Este texto foi publicado pela primeira vez por Raseef22, em 25 de fevereiro de 2022. Uma versão editada foi republicada como parte de uma parceria com a Global Voices.

Na manhã de 15 de fevereiro de 2022, pela primeira vez em meio século, os argelinos viram uma apresentadora de noticiário usando um véu islâmico na televisão estatal.
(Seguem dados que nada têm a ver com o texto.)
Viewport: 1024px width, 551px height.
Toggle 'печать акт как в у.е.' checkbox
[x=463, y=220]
Isso foi amplamente considerado pelos argelinos como um evento histórico, após a emissora quebrar a restrição imposta sobre usar véus islâmicos na televisão pública.

Desde o dia em que a Argélia conquistou a independência da ocupação francesa, em 5 de julho de 1962, e recuperou a soberania sobre seus prédios de rádio e televisão, em 28 de outubro de 1962, Najwa Gedi é considerada a primeira mulher a usar o hijab para apresentar o boletim informativo.
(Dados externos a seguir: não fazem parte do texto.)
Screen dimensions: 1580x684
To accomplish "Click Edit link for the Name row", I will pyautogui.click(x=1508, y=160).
O âncora da TV argelina e apresentador do principal noticiário, Said Toubal, postou em sua página oficial do Facebook:

For the first time after the independence, Algerian state television gives space for hijabi women in news bulletins, and colleague Najwa Jedi shines bright in her presentation.
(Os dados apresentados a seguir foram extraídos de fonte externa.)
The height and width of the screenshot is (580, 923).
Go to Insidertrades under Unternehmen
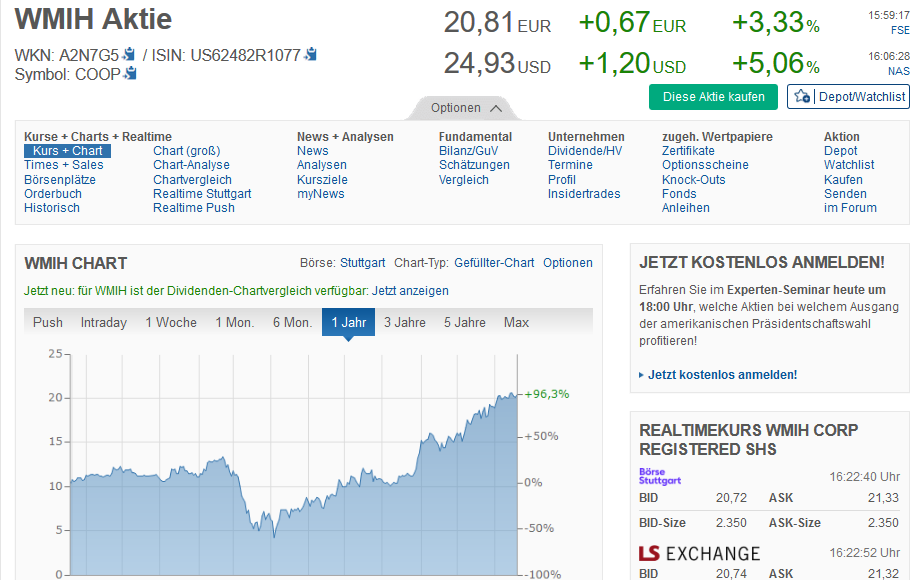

Pela primeira vez após a independência, a televisão estatal argelina dá a mulheres que usam hijab espaço em noticiários, e a colega Najwa Jedi brilha em sua apresentação.

O véu islâmico é proibido

Um membro do Sindicato Nacional dos Jornalistas da Argélia (SNJA), Reda Jawadi, declara que a televisão argelina “não permitiu que mulheres com a cabeça coberta aparecessem nas telas por mais de meio século desde a restauração da plena soberania sobre a rádio e a televisão estatal, apesar de o islamismo ser a religião do Estado”.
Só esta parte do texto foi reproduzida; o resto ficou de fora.